The silence lengthened. Then, at last, Bess seemed to rouse herself. She straightened her shoulders.
‘I have work to do,’ she said abruptly, pushing the little row of metal rods towards Lief. ‘I expect you to know all your notes by tomorrow morning.’
Lief stood up, pushed the chimes and the paper into his pocket, and left the wagon. He was determined that by morning he, Barda and Jasmine would be long gone.
Outside, the sun was setting and shadows were gathering behind the line of wagons. Lief breathed in the fresh, cool air with relief.
It was quiet where he was standing, but the centre of the field was full of movement. All around the unlit wood heap, Masked Ones were practising their skills.
The frog-woman was juggling flaming torches. Three clowns were tumbling about blowing coloured bubbles from enormous pipes. The eagle-man, Quill, was standing with Barda, who was lifting a set of enormous weights. A man with the head of a lizard was doing magic tricks, assisted by the polypan-boy, Zerry.
To one side, a group of blue-clad acrobats with dog faces were standing on one another’s shoulders to form a tall pyramid. Balanced at the top of the pyramid was a small, grey-masked figure, standing on its hands.
It was Jasmine. She had put aside her clumsy coat, and her feet were bare.
Lief caught his breath as she turned a backwards somersault and landed upright on the shoulders of the man at the pyramid’s tip.
‘Your brother is a talented acrobat, it seems,’ a low voice said in Lief’s ear.
Lief jumped, turned, and saw the fox-woman standing very close to him. He had not heard her approach. Perhaps she had been standing there in the shadows all along.
‘Oh—yes,’ Lief stammered.
‘It is hard to believe he has never been trained,’ the fox-woman went on smoothly. Her eyes were narrow with suspicion.
‘Jay is self-taught,’ Lief answered, with perfect truth. His eyes flicked around the field. And it was then that he noticed the fluttering white patches that dotted the fences on all sides.

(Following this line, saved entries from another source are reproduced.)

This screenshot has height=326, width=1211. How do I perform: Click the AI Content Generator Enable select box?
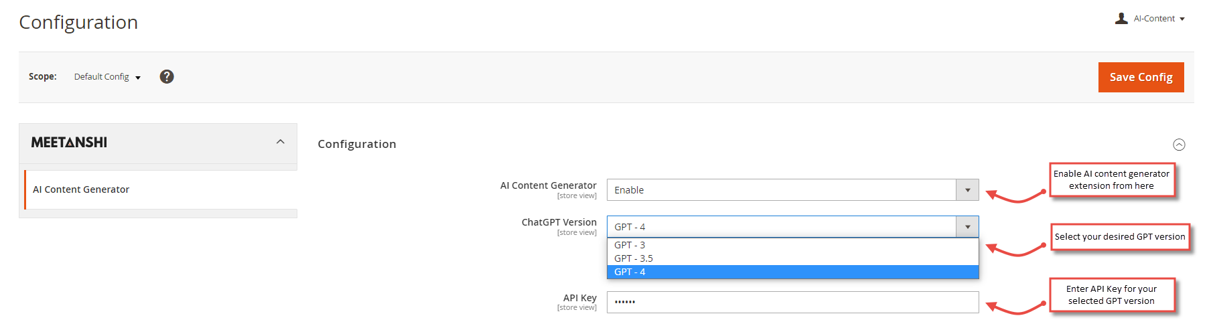[x=781, y=190]
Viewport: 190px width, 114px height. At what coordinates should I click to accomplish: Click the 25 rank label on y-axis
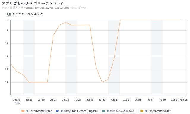click(7, 82)
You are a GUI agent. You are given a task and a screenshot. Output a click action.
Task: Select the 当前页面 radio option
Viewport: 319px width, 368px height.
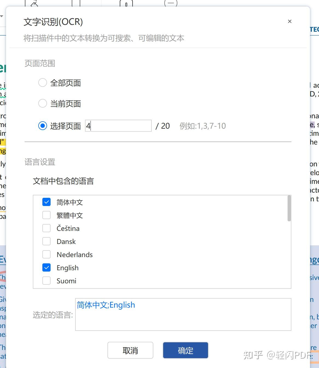point(42,103)
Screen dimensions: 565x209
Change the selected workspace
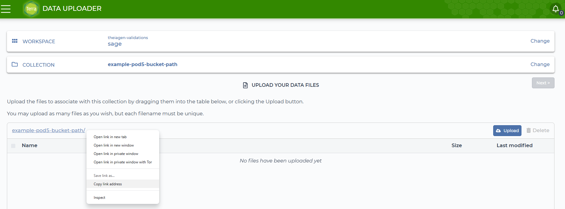coord(540,41)
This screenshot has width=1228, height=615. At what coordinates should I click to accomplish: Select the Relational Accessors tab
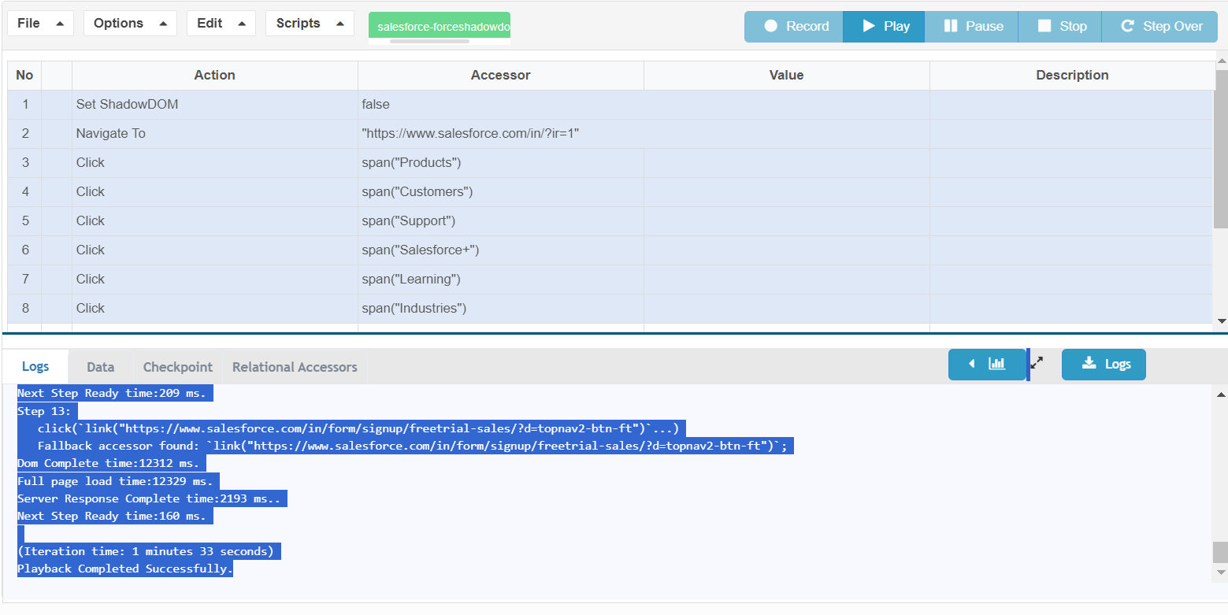click(295, 367)
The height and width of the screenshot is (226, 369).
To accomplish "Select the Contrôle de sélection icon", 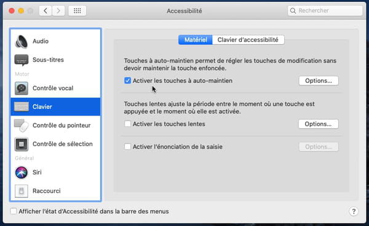I will 22,144.
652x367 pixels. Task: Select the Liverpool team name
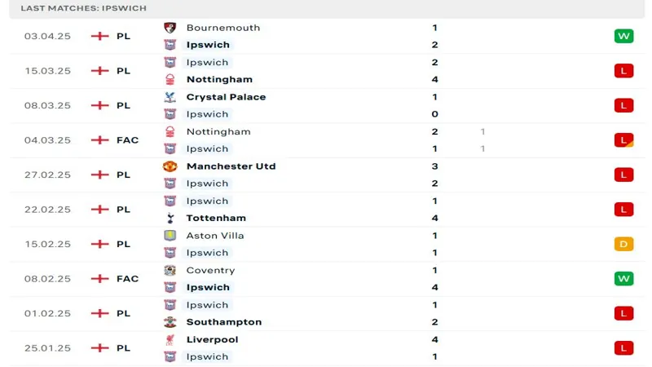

He turned and looked behind him. Yes, the fence there was covered with white splashes too. Poison-spitting moths clung to the rough wood, silently opening and closing their wings.
Lief remembered the red boxes he had seen being unloaded by the fence. The moths had been in those boxes, no doubt. Now they were in place. There would be no escape from the camp tonight.
He clenched his fists. The disappointment was bitter. He heard a distant screech, as if Kree was echoing his feelings.
‘Is something wrong?’ Rust asked coldly.
‘No,’ Lief managed to say. ‘No, I—’
His voice was drowned out by a high, wavering shriek of pure terror.
7 – Phantom
Every thing seemed to stop. The figures around the wood pile froze where they stood. The music faltered and died.
The terrified scream came again, dissolving into a ghastly, rasping gurgle.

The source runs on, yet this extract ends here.